Антонина Milligram-Smile: Моя оборона
Долго сижу перед открытым вордовским файликом на рабочем столе. Парадокс: знаю, как закончить; не знаю, как начать. И это во всём так, между прочим. Будь то новый текст, будь то очередной проживаемый день. Встаешь по утрам и знаешь, что вечером непременно снова рухнешь лицом в эту же измятую наволочку. Но что будет посередине между двумя, признаемся сразу, не самыми лучшими снами? Третий, такой же нехороший сон, почему-то по едосмотру называемый «бодрствование». Больше коматозное состояние напоминает, честное слово. Спишь, спишь, а проснуться никак не можешь. Ну да чего рассказывать, сам всё знаешь.
Каждый день как война. С утра и до вечера. В особо оговоренных случаях – круглосуточно. Вот только атакующих нет. В этом вялотекущем, бесполезном конфликте с самим собой и окружающей реальностью каждый принимает позицию глухой обороны. Свой собственный раздолбанный ДЗОТ, свой незаряженный «калашников», личная граната с проржавевшей чекой. Всё своё ношу с собой. Остальных не надо. Никто никого не видит, не слушает, не воспринимает.
Зато постоянно (прости уж великодушно за матерщину, но удержаться не могу) пиздят об искренности. О честности, о вере в какое-то там «мы», «завтра», «переворот/революция/утопия» десятьтысячбесполезныхслов. Нет, ну не спорю, красиво. Но толку-то, толку? Чуть что – и натыкаешься на глухую стену. Оп, а я в домике. Эй ты, дурачина, чего ходишь, тут запретная зона, территория военных действий, все дела. Не стой под стрелой! А ну лезь в бункер, обороняться будем! Что? От кого? Да от самих себя же! Опасные люди вокруг! Вообразили, что живые. Вот дураки.
Имитация жизни – тоже жизнь. Своеобразная, конечно, но жизнь. Только там, за глухой бетонной стеной приватного бомбоубежища ничего по-прежнему нет. (Вот поезди в метро, например, посмотри в эти лица. Поймёшь, о чём я тут толкую). Безысходность – это же у нас в крови, и сопротивляться этому бесполезно. Глупо и ненужно. Но и признаться в этом довольно затруднительно. Только рот откроешь, сразу сыплются со всех сторон обвинения в упадничестве, декадентстве, излишнем экзистенциализме. Мои окопы на такое количество ракет не рассчитаны, остановитесь, хэй.

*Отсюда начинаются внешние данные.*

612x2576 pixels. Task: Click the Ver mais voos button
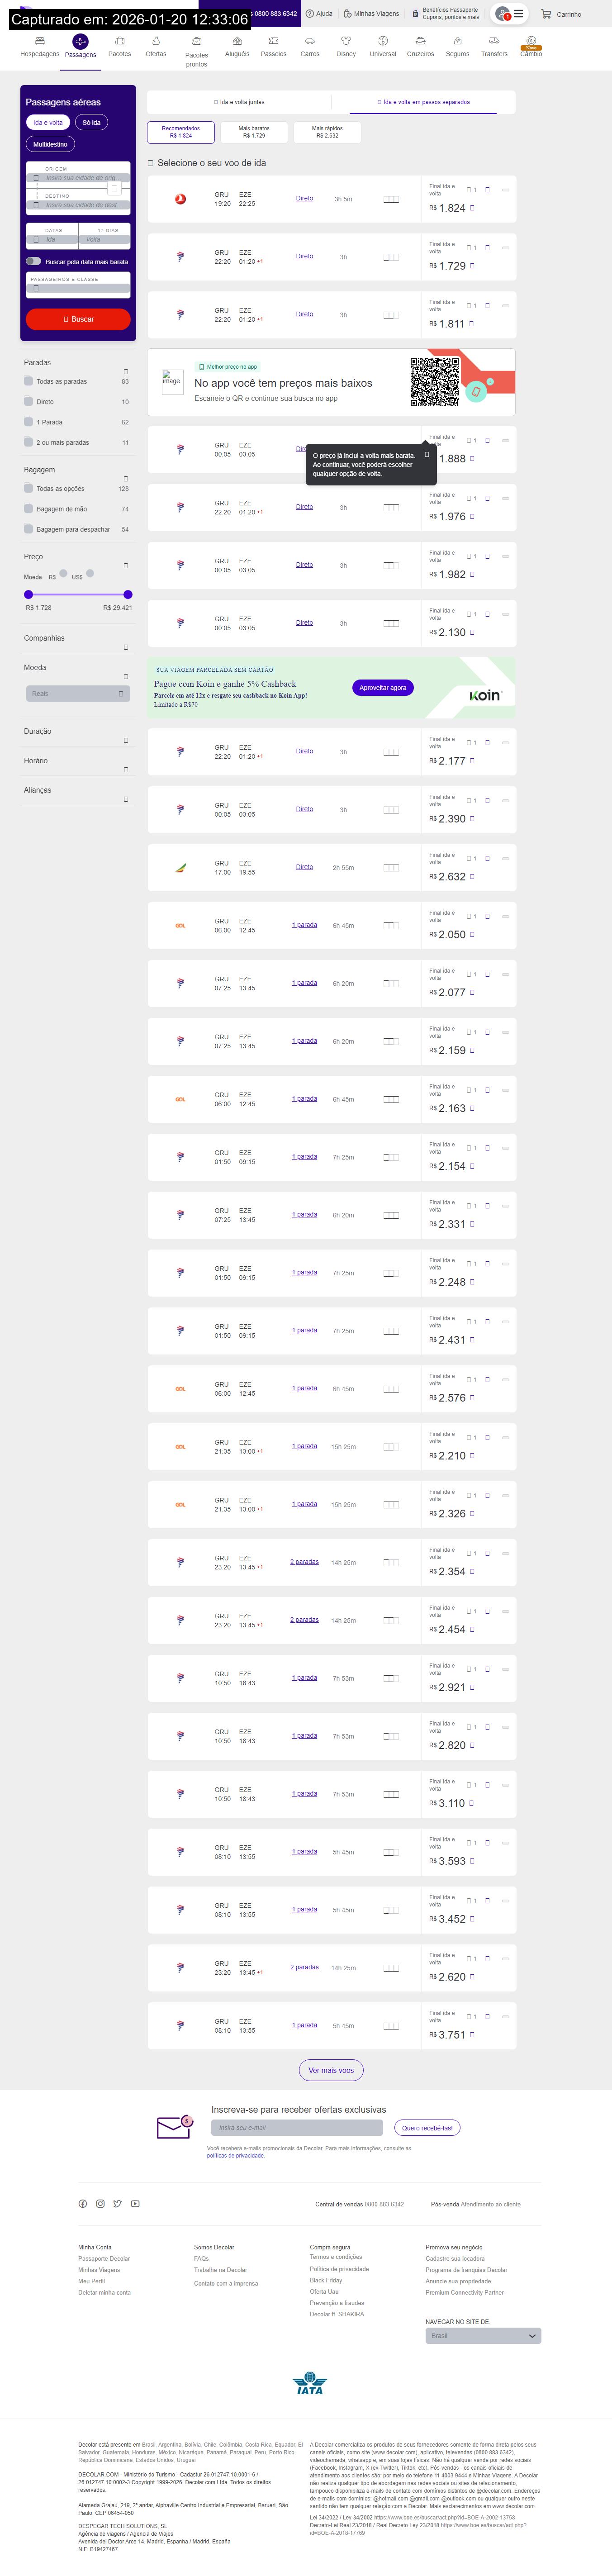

Да, прекратите на минуточку, оглядись вокруг и подумайте. Над собой и, как в школе нам учителя говорили, над своим поведением. Если повнимательнее присмотреться, то вокруг начинают проглядывать голые ржавые стены. Ага, вот оно. Не узнаете? Это ж ваши личные, сами их понастроили. Смутненько припоминается? Нет? Ну-у, дооборонялись до беспамятства.
Тут конечно, очень хотелось бы видеть что-то из серии «оковы тяжкие падут, темницы рухнут — и свобода вас примет радостно у входа». Но, отдавая безусловную дань памяти солнцу русской поэзии (Пушкину – да, Александру Сергеевичу), всё же будем помнить, что война, ой, то есть простите, оборона, конечно же, продолжается, пока есть запасы провианта и боеприпасов. Ну, метафорических, конечно. Чего-чего, а этого у нас навалом. Есть ещё промокший насквозь порох в полусгнивших пороховницах.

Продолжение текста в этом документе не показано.